Bootstrapping Noncommutative Geometry with Dirac Ensembles

TL;DR

This paper introduces a bootstrap approach for analyzing random Dirac operators in noncommutative geometry, using spectral triples and matrix models to derive bounds on spectral data without explicit solutions.

Contribution

It develops a novel bootstrap framework for noncommutative spectral triples, connecting random matrix models, positivity constraints, and spectral geometry in a unified analytic approach.

Findings

Finite-dimensional semidefinite programs encode spectral constraints.

Bootstrap methods yield bounds on spectral data in noncommutative geometry.

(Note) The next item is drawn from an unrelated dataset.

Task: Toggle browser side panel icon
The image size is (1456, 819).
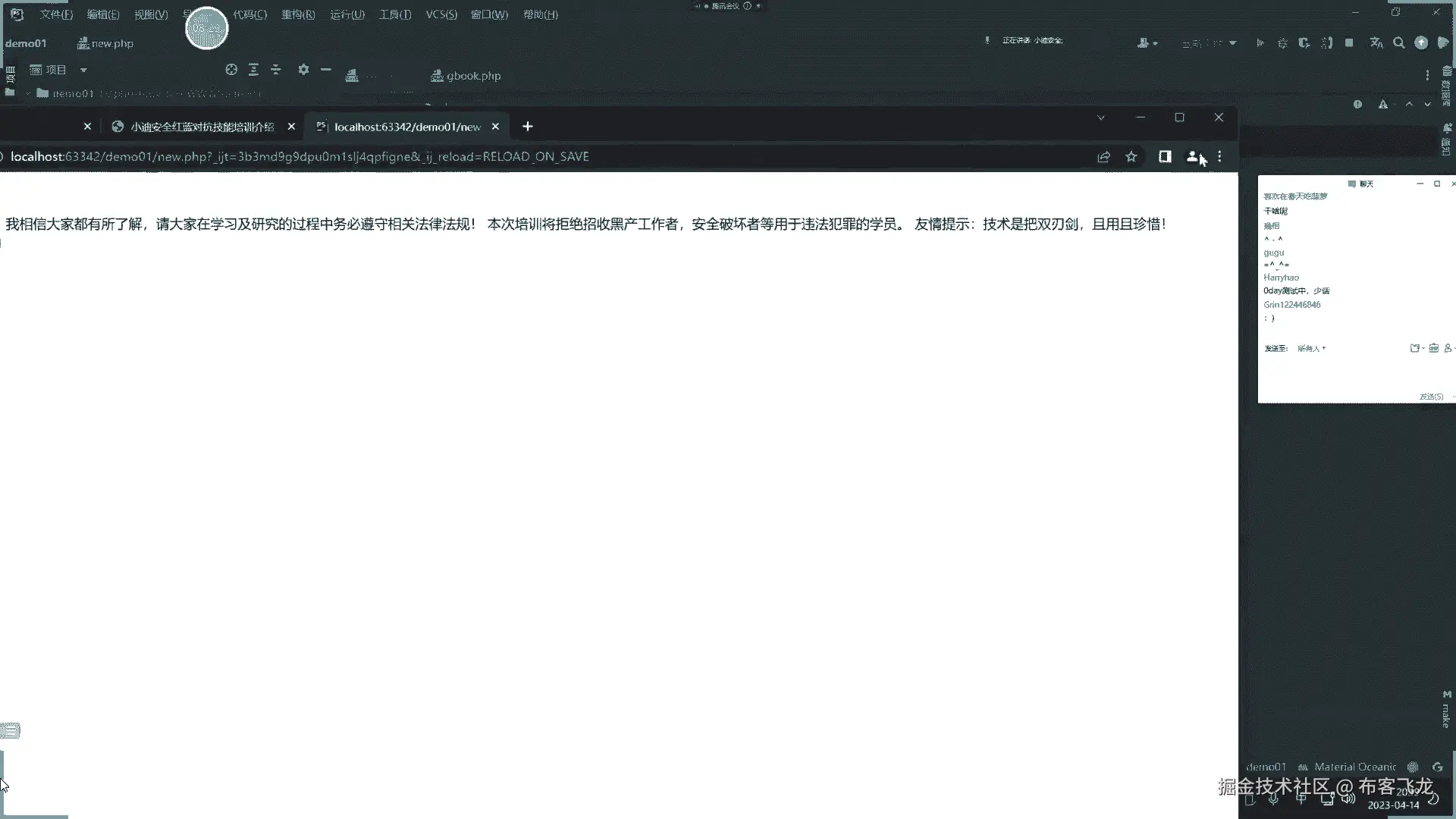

Connections established between spectral geometry and random matrix models.

Abstract

This paper surveys a bootstrap framework for random Dirac operators arising from finite spectral triples in noncommutative geometry. Motivated by a toy model for quantum gravity to replace integration over metrics by integration over Dirac operators, we give an overview of multitrace and multimatrix random matrix models built from spectral triples and analyze them in the large $N$ limit using positivity constraints on Hankel moment matrices. In this setting, the bootstrap philosophy, originating in the S-matrix program and revived in modern conformal bootstrap theory, reappears as a rigorous analytic tool for extracting spectral data from consistency alone, without solving the model explicitly. We explain how Schwinger-Dyson equations, factorization at large $N$, and the noncommutative moment problem lead to finite-dimensional semidefinite programs whose feasible regions encode the allowed pairs of coupling constants and moments. Connections with spectral geometry, in particular the study of Laplace eigenvalues, are also discussed, illustrating how bootstrapping provides a unified mechanism for deriving bounds in both commutative and noncommutative settings.